Danach folgen die allgemeinen Reisehinweise des Eidgenössischen Departements für auswärtige Angelegenheiten (EDA). Das Schreiben datiert vom 29. Mai.

160 Betroffene

Gemäss Stawa-Sprecher Peter Gill ist dies ein übliches Vorgehen. «Gemäss der Schweizerischen Strafprozessordnung werden geschädigte Personen von der Staatsanwaltschaft auf die Möglichkeit hingewiesen, sich am Strafverfahren als Straf- oder Zivilklägerin oder -kläger zu beteiligen. Die Information erfolgt in der Regel schriftlich», so Gill. Im konkreten Fall «wurden sämtliche Personen, die vom Beschuldigten ohne dienstlichen Hintergrund in den polizeilichen Datenbanken abgefragt worden sind, am 29. Mai 2017 von der Staatsanwaltschaft brieflich informiert.» Insgesamt seien dies 160 Personen. Bis jetzt. Denn Gill schliesst nicht aus, dass im Zuge der Ermittlungen noch weitere Bespitzelte zum Vorschein kommen.

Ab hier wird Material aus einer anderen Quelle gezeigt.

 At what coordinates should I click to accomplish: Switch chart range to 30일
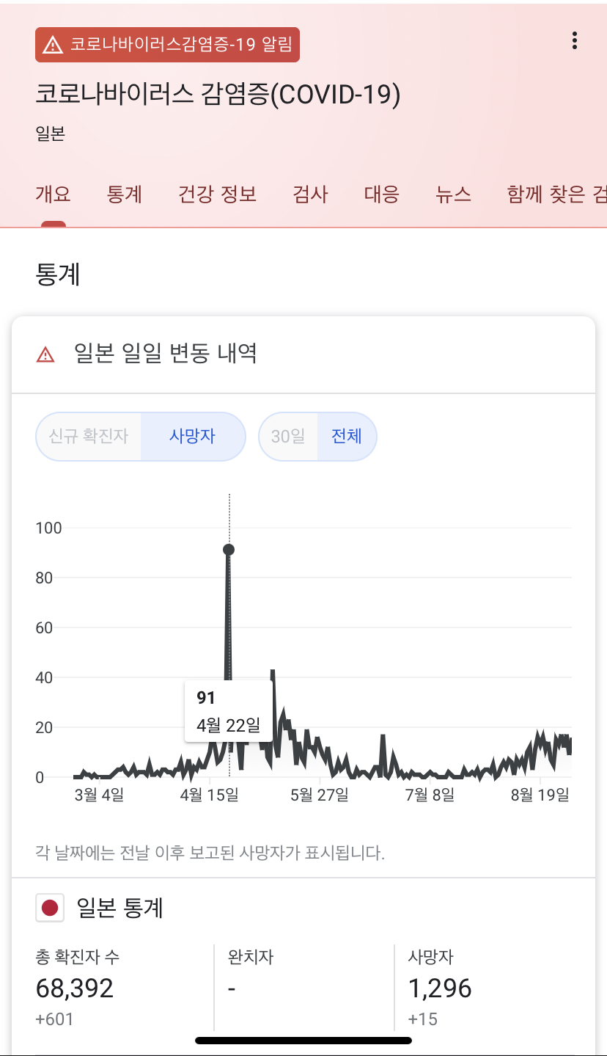click(288, 436)
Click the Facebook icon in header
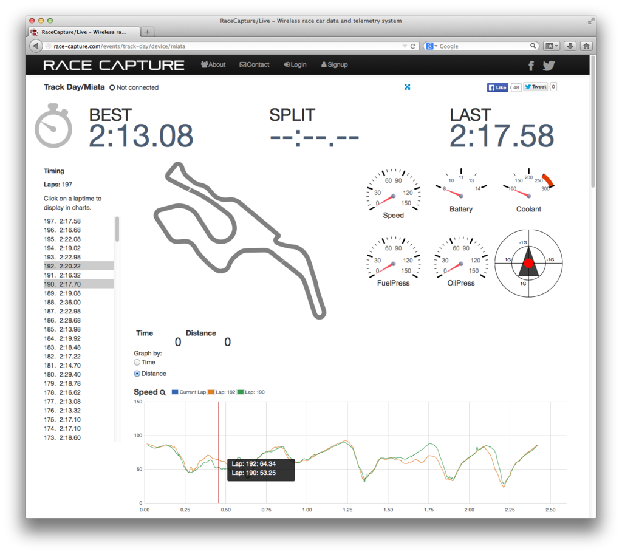The width and height of the screenshot is (622, 554). click(x=531, y=66)
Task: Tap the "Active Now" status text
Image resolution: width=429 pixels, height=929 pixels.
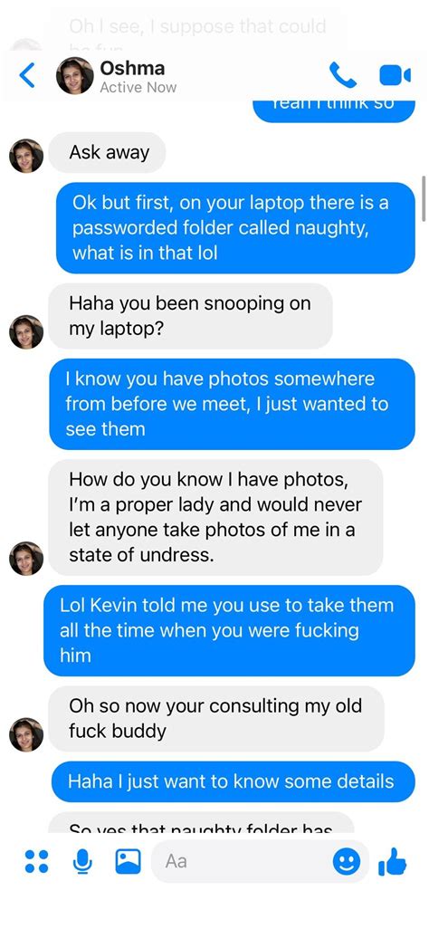Action: pos(138,87)
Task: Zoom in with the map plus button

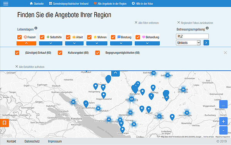Action: pos(223,121)
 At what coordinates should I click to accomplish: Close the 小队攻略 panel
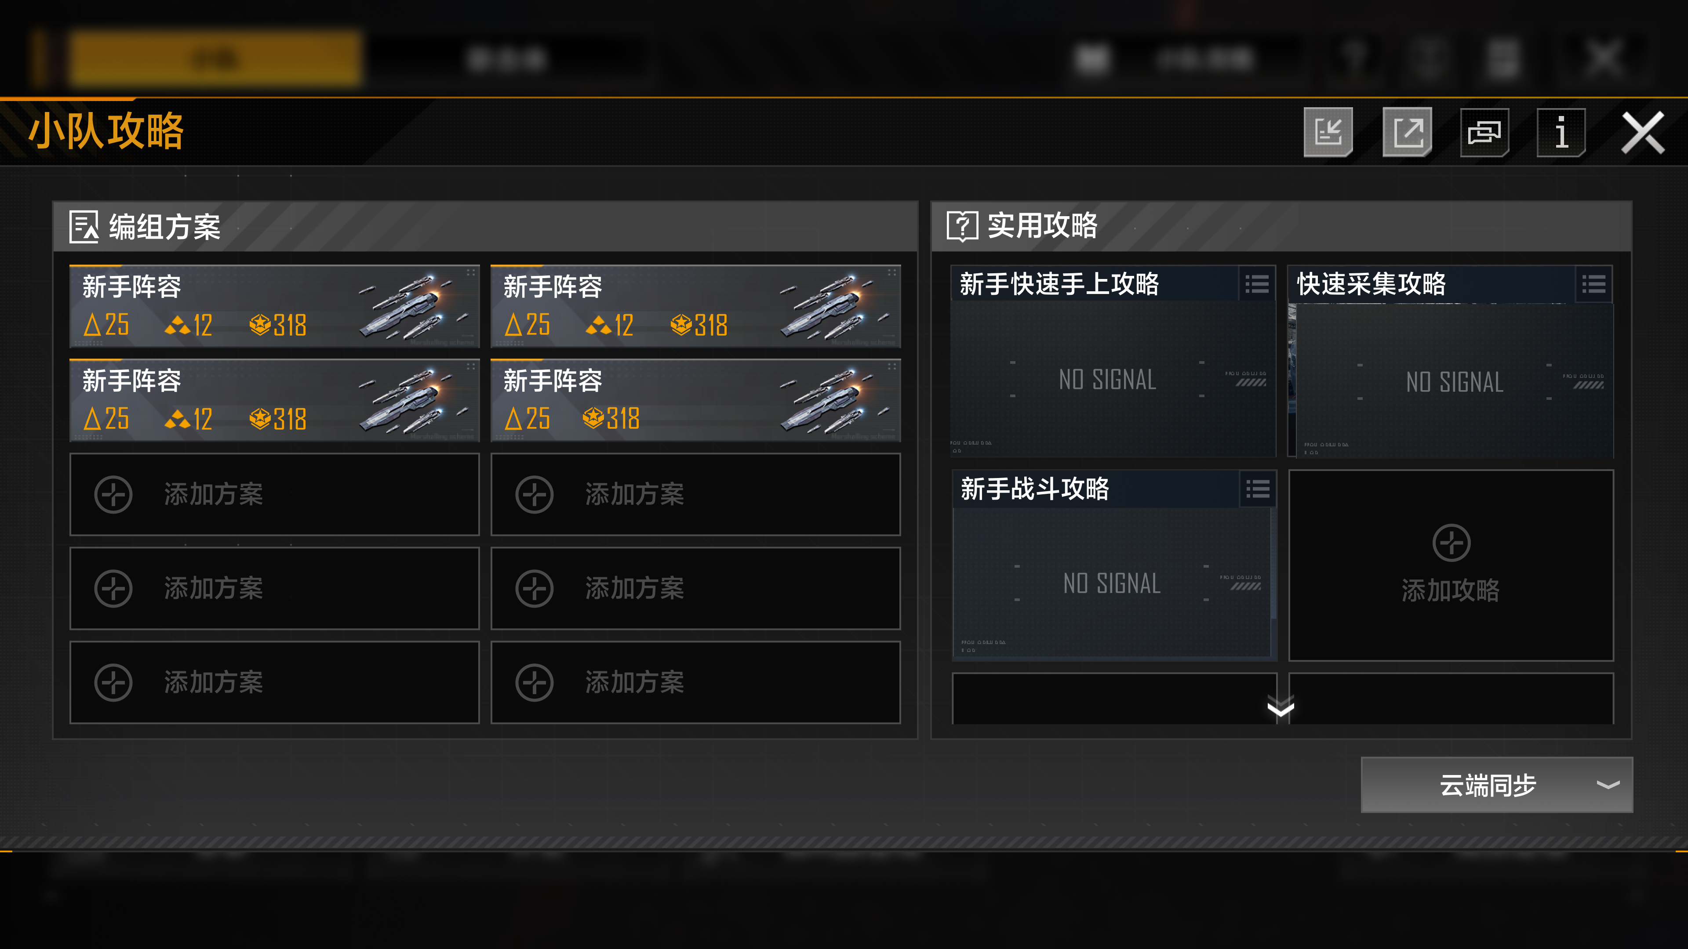[1642, 132]
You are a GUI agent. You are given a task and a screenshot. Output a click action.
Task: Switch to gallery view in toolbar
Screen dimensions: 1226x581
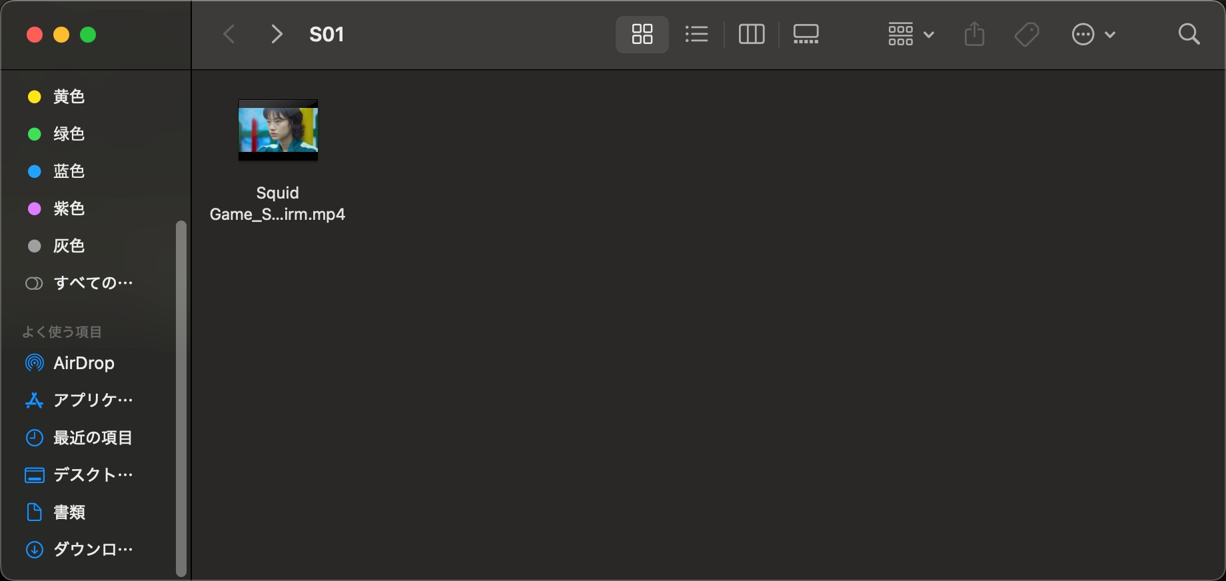pos(806,34)
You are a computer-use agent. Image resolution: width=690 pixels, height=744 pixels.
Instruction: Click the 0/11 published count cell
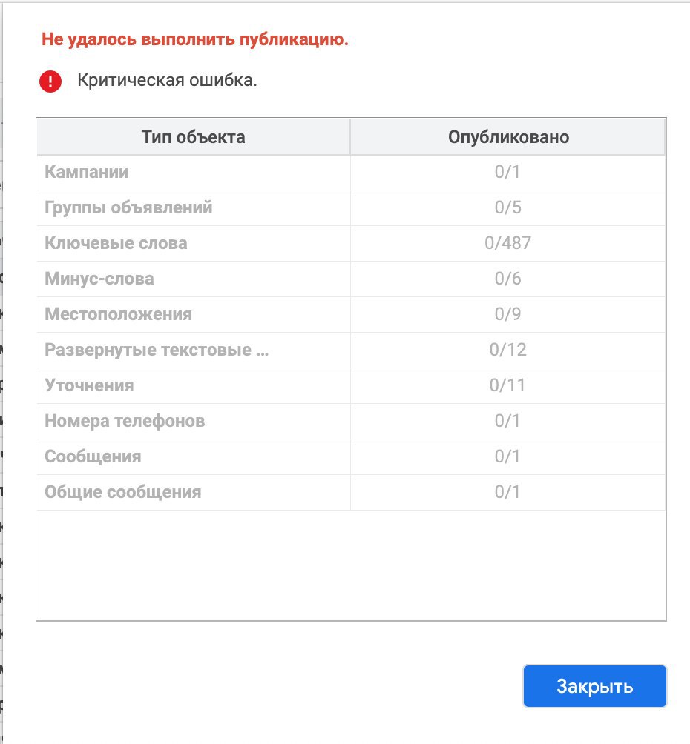point(507,386)
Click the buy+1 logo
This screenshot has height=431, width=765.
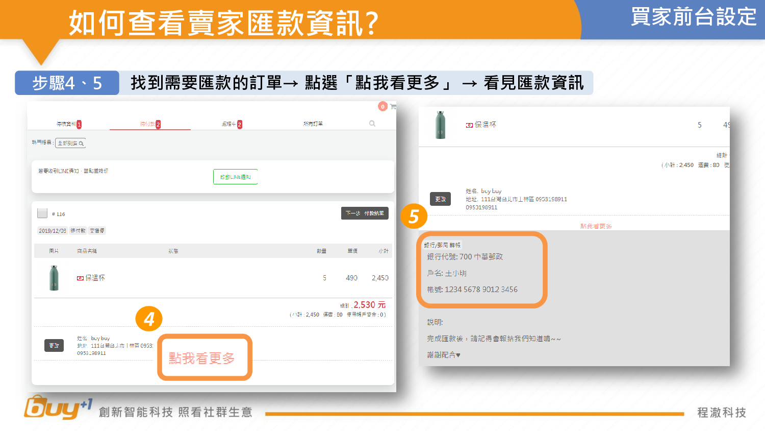coord(58,408)
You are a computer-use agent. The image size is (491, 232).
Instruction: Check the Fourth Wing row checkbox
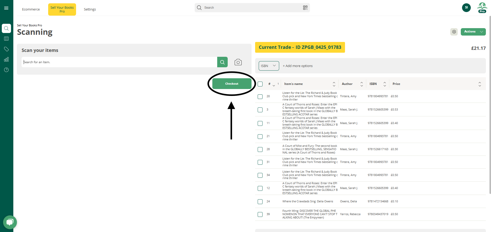tap(260, 214)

Die beiden Grossräte Mustafa Atici und Edibe Gölgeli (beide SP) waren vorgängig über diesen Schritt der Stawa informiert worden. Sie hatten ein entsprechendes Vorgehen auf politischem Weg gefordert. Beide haben selber noch keine Post erhalten. «In der Community war dies aber erwartet worden. Mich erreichen täglich Anfragen von türkischen Regierungskritikern in Basel, welche Angst haben», sagt Atici. Das EDA gibt den Betroffenen indes keine besonderen Ratschläge ab. «Das EDA kann sich dazu nicht äussern, auch wenn im Brief Bezug auf die Reisehinweise des Departements genommen wird», beantwortet Sprecher George Farago eine entsprechende Anfrage der bz mit Verweis auf das laufende Strafverfahren.

«Rate von Reise ab»

Deutlich wird hingegen Gölgeli: «Jeder Adressat dieses Briefs soll sich überlegen, in welchem Zusammenhang er in der Vergangenheit mit türkeikritischen Statements aufgefallen ist. Von Reisen in die Türkei würde ich diesen Personen stark abraten.» Gölgeli ermuntert zudem Opfer der Spitzelaffäre, auch selbstständig rechtlich gegen den mutmasslichen Täter vorzugehen.

Das EDA gibt den Betroffenen keine besonderen Ratschläge ab. «Das EDA kann sich dazu nicht äussern, auch wenn im Brief Bezug auf die Reisehinweise des Departements genommen wird», beantwortet Sprecher George Farago eine entsprechende Anfrage der bz mit Verweis auf das laufende Strafverfahren.

Die Stawa bittet im Brief zudem um Mithilfe: Schon früher wurde bekannt, dass sie eigens die Mailadresse meldung.2269@stawa.bs.ch dafür eingerichtet hat. Wie Gill auf Anfrage der bz bekannt gibt, haben sich rund 100 Personen erkundigt, ob sie Opfer des Spitzels sind. Bei niemandem konnte sich diese Vermutung erhärten: «Sämtliche Anfragen verliefen negativ, das heisst den anfragenden Personen wurde jeweils mitgeteilt, dass ihr Name nicht auf der Liste der abgefragten Personen steht», sagt Gill.